Supplied records:
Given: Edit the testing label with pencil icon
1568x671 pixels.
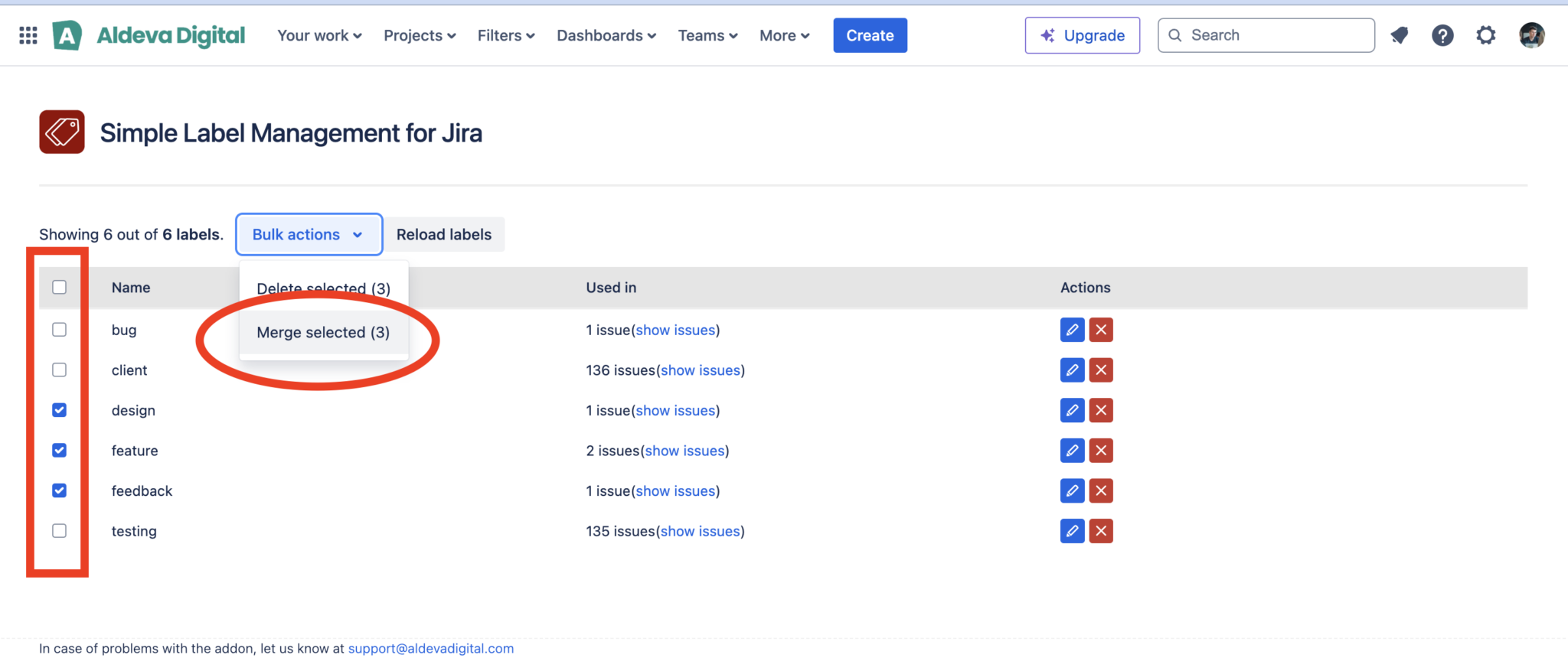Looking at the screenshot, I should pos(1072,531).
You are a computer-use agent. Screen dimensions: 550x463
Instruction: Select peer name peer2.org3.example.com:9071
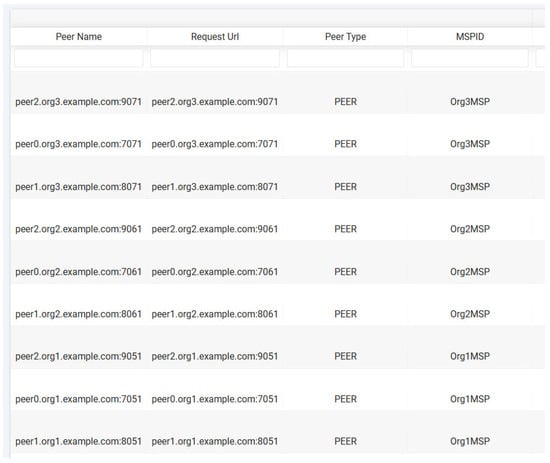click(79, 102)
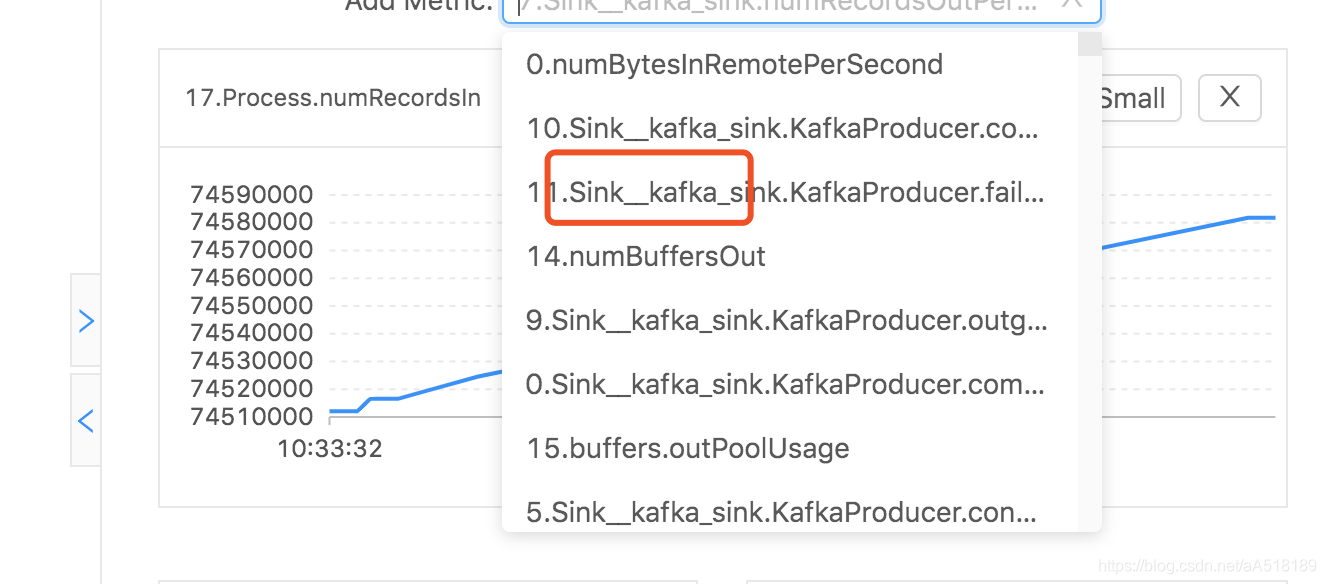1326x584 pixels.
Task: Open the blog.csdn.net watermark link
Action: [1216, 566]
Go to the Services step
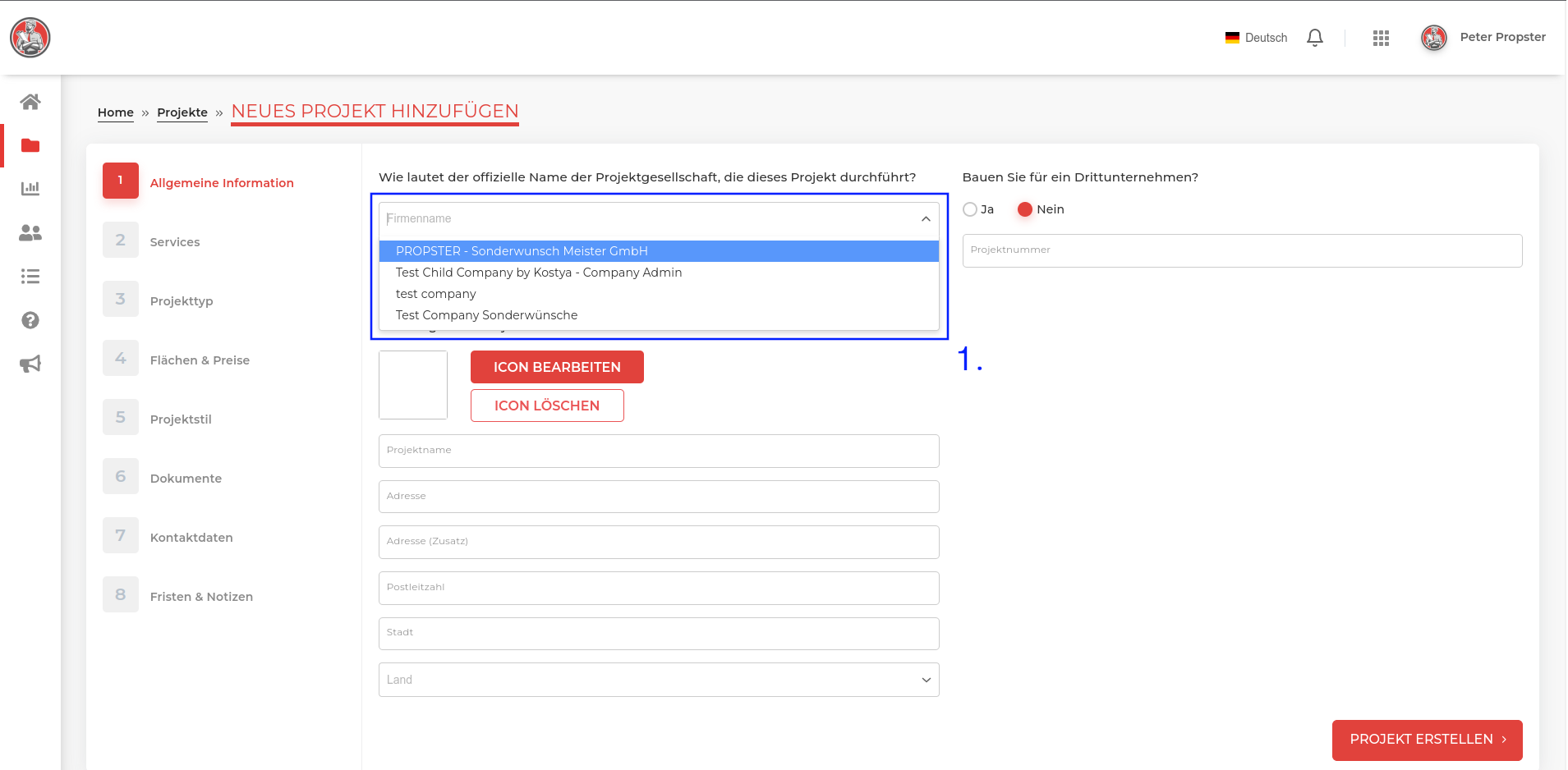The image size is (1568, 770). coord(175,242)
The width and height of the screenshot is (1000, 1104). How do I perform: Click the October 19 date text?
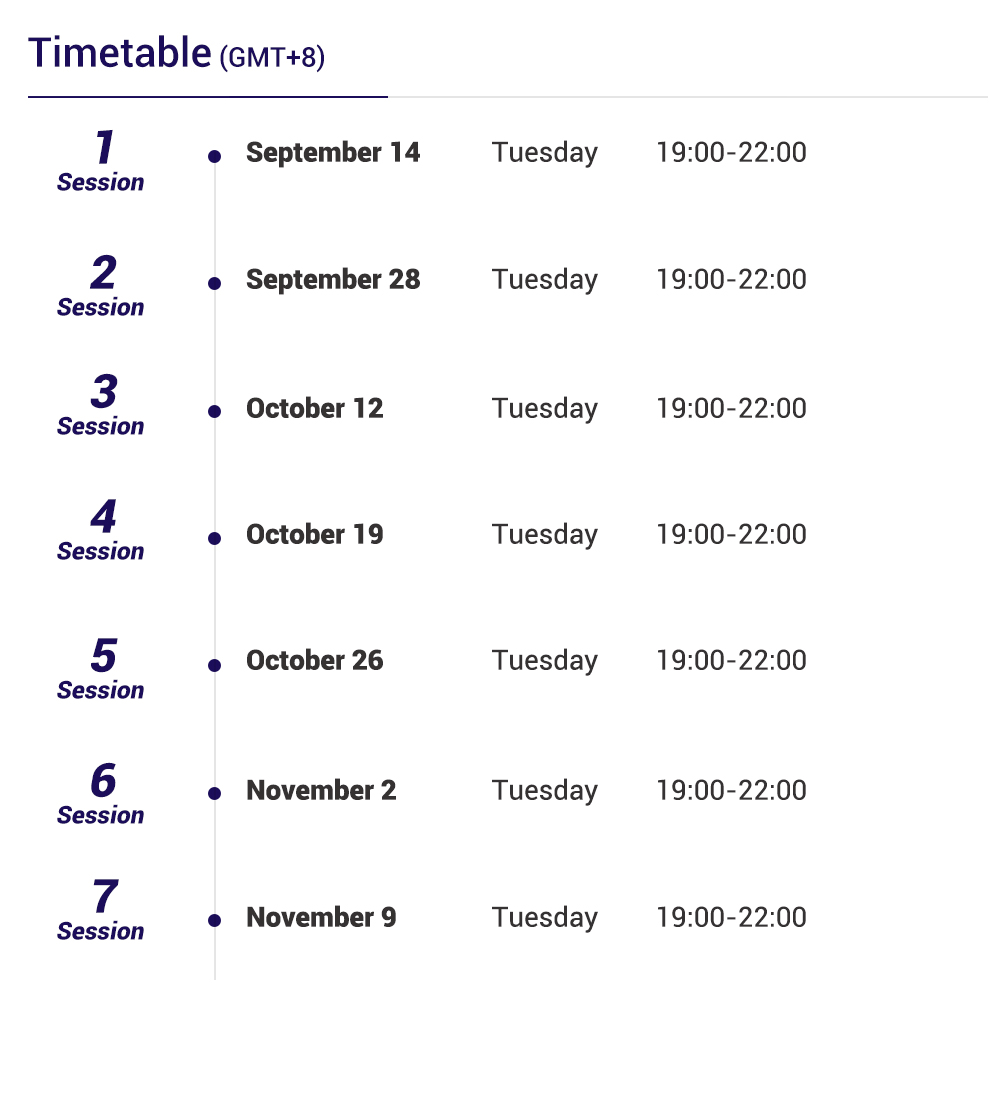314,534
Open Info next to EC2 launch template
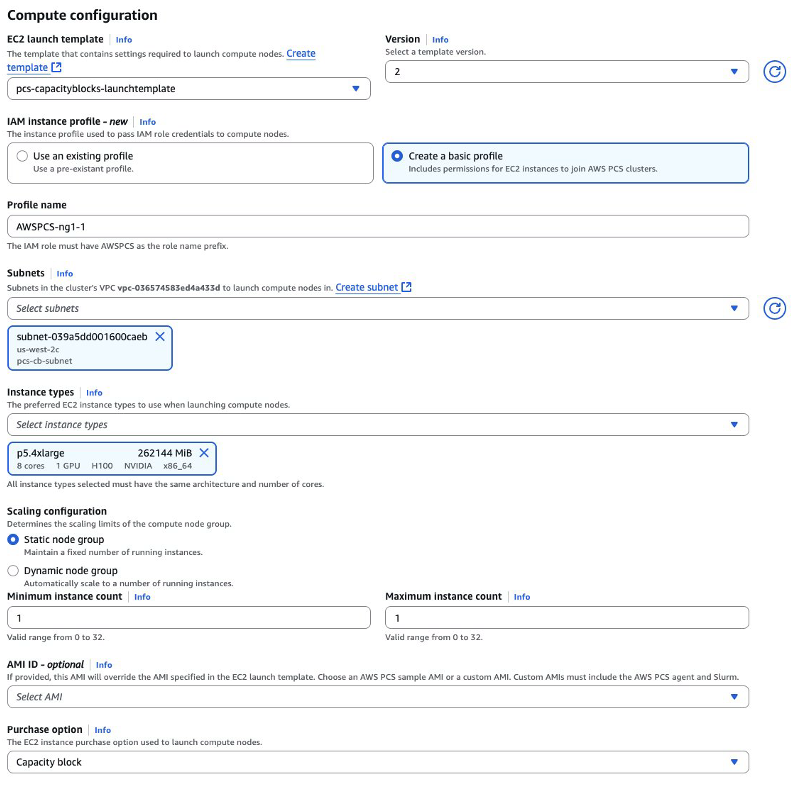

What to work on:
Exclude the pictures and write out exactly the lines from the one holding "You are a computer-use" through the end of the entries, inclusive, and only those.

Result of the task:
You are a computer-use agent. Screen dimensions: 550x463
Instruction: Select peer name peer2.org3.example.com:9071
click(79, 102)
1326x584 pixels.
Task: Open the blog.csdn.net watermark link
Action: [1216, 566]
Go to the Services step
The image size is (1568, 770). coord(175,242)
The width and height of the screenshot is (1000, 1104). How do I perform: Click the October 19 date text?
314,534
Open Info next to EC2 launch template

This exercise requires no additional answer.